**Consigne**
Selon le compte rendu du livre sur les carnets d'un musicien-brancardier, quel régiment la deuxième partie de chaque chapitre permet-elle de suivre ?

**Extrait**

======

CURE Gérard, Notes de guerre, les carnets d’un musicien-brancardier en 1914-1918. Éditions Geste, La Crèche, 2008.
Ce livre de 154 pages a une structure originale qui en fait une lecture intéressante, particulièrement pour une personne novice sur la Première Guerre mondiale. En effet, chaque chapitre est découpé en trois parties : une première donnant les grandes événements du conflit pendant la période couverte par le chapitre, une deuxième permettant de suivre le 90e régiment d’infanterie, finalement la troisième reprenant les carnets de Maurice Sarault.
Ainsi, ce témoignage est systématiquement replacé dans un contexte général et dans celui du régiment de l’homme qui a écrit. Ce dernier point n’est pas le moins intéressant car il permet de se faire une bonne idée du parcours d’un régiment tout au long du conflit.
Pour qui a déjà lu plusieurs témoignages ou qui a une culture historique sur le sujet, l’ouvrage n’est pas déconseillé, bien au contraire. Les historiques du conflit et du 90e RI ne représentent pas les 2/3 de l’ouvrage. Il est possible de ne pas en tenir compte pour se concentrer sur un témoignage original d’un homme au parcours particulier.

======

**Liste des entrées**

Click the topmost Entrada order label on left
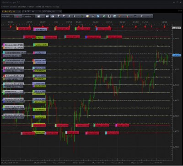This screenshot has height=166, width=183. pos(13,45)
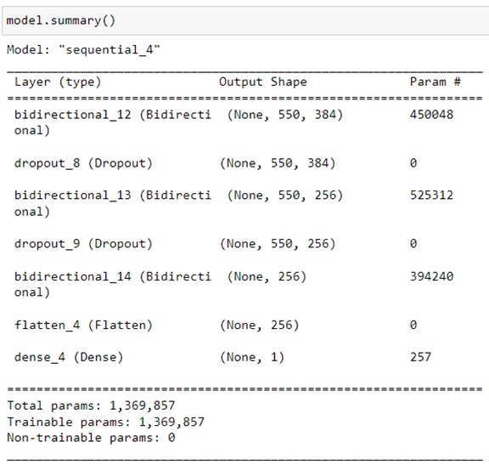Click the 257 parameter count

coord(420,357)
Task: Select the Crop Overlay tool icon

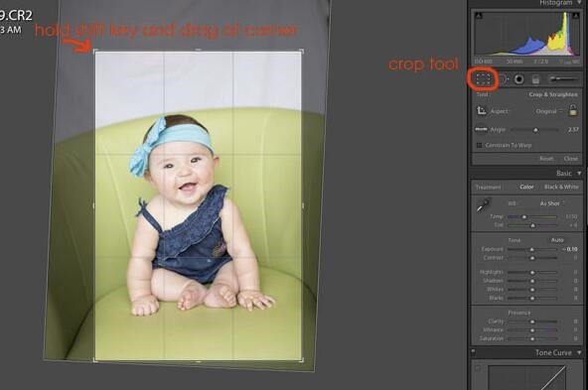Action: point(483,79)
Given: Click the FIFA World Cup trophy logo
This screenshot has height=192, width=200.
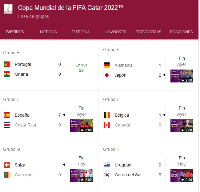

======

**Réponse rédigée**
Le 90e régiment d'infanterie.